- [TASK TO COMPLETE] Return the entries in their entirety, precisely as given.

- [RECORDS]

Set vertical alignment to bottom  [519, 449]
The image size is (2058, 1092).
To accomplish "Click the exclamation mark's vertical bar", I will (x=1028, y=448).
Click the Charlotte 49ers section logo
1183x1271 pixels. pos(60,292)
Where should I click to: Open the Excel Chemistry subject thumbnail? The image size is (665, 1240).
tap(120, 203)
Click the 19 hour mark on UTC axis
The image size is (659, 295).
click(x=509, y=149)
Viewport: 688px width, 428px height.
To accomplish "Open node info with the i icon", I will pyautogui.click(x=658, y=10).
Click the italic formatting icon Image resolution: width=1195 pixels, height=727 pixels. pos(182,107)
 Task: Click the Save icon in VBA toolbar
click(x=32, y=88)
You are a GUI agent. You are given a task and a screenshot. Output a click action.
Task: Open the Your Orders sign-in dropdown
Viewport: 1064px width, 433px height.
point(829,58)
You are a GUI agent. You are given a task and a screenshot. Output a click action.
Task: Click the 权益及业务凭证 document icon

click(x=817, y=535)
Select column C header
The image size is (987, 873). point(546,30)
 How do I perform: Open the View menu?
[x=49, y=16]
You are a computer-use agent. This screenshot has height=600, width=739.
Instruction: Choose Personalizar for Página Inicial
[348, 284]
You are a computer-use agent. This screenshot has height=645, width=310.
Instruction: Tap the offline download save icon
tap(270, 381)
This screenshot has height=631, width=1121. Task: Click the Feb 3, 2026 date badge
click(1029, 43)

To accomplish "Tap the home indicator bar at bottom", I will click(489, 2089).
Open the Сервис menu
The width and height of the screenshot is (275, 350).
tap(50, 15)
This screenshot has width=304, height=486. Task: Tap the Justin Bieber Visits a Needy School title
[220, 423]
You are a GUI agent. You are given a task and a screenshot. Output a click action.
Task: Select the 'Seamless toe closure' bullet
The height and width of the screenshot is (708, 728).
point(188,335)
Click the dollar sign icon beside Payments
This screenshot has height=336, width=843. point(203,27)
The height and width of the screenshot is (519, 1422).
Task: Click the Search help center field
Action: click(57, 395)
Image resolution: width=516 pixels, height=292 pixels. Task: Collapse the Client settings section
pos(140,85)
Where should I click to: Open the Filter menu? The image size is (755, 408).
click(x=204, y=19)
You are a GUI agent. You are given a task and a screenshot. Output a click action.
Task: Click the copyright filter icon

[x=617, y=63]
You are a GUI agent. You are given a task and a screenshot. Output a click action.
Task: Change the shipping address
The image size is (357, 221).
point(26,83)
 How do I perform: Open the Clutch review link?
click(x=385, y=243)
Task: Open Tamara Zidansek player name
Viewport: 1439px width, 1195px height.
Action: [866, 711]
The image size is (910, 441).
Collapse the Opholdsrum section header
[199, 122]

- [SOLUTION]
Set vertical alignment to bottom  [519, 449]
The image size is (2058, 1092).
To accomplish "Click the exclamation mark's vertical bar", I will (x=1028, y=448).
Click the Charlotte 49ers section logo
1183x1271 pixels. pos(60,292)
Where should I click to: Open the Excel Chemistry subject thumbnail? The image size is (665, 1240).
tap(120, 203)
Click the 19 hour mark on UTC axis
The image size is (659, 295).
click(x=509, y=149)
Viewport: 688px width, 428px height.
To accomplish "Open node info with the i icon", I will pyautogui.click(x=658, y=10).
Click the italic formatting icon Image resolution: width=1195 pixels, height=727 pixels. pos(182,107)
 Task: Click the Save icon in VBA toolbar
click(x=32, y=88)
You are a GUI agent. You are given a task and a screenshot. Output a click action.
Task: Open the Your Orders sign-in dropdown
Viewport: 1064px width, 433px height.
point(829,58)
You are a GUI agent. You are given a task and a screenshot. Output a click action.
Task: Click the 权益及业务凭证 document icon

click(x=817, y=535)
Select column C header
The image size is (987, 873). point(546,30)
 How do I perform: Open the View menu?
[x=49, y=16]
You are a computer-use agent. This screenshot has height=600, width=739.
Instruction: Choose Personalizar for Página Inicial
[348, 284]
You are a computer-use agent. This screenshot has height=645, width=310.
Instruction: Tap the offline download save icon
tap(270, 381)
This screenshot has height=631, width=1121. Task: Click the Feb 3, 2026 date badge
click(1029, 43)

To accomplish "Tap the home indicator bar at bottom", I will click(489, 2089).
Open the Сервис menu
The width and height of the screenshot is (275, 350).
tap(50, 15)
This screenshot has width=304, height=486. Task: Tap the Justin Bieber Visits a Needy School title
[220, 423]
You are a GUI agent. You are given a task and a screenshot. Output a click action.
Task: Select the 'Seamless toe closure' bullet
The height and width of the screenshot is (708, 728).
point(188,335)
Click the dollar sign icon beside Payments
This screenshot has height=336, width=843. point(203,27)
The height and width of the screenshot is (519, 1422).
Task: Click the Search help center field
Action: click(57, 395)
Image resolution: width=516 pixels, height=292 pixels. Task: Collapse the Client settings section
pos(140,85)
Where should I click to: Open the Filter menu? The image size is (755, 408).
click(x=204, y=19)
You are a GUI agent. You are given a task and a screenshot. Output a click action.
Task: Click the copyright filter icon

[x=617, y=63]
You are a GUI agent. You are given a task and a screenshot. Output a click action.
Task: Change the shipping address
The image size is (357, 221).
point(26,83)
 How do I perform: Open the Clutch review link?
click(x=385, y=243)
Task: Open Tamara Zidansek player name
Viewport: 1439px width, 1195px height.
Action: [866, 711]
The image size is (910, 441).
Collapse the Opholdsrum section header
[199, 122]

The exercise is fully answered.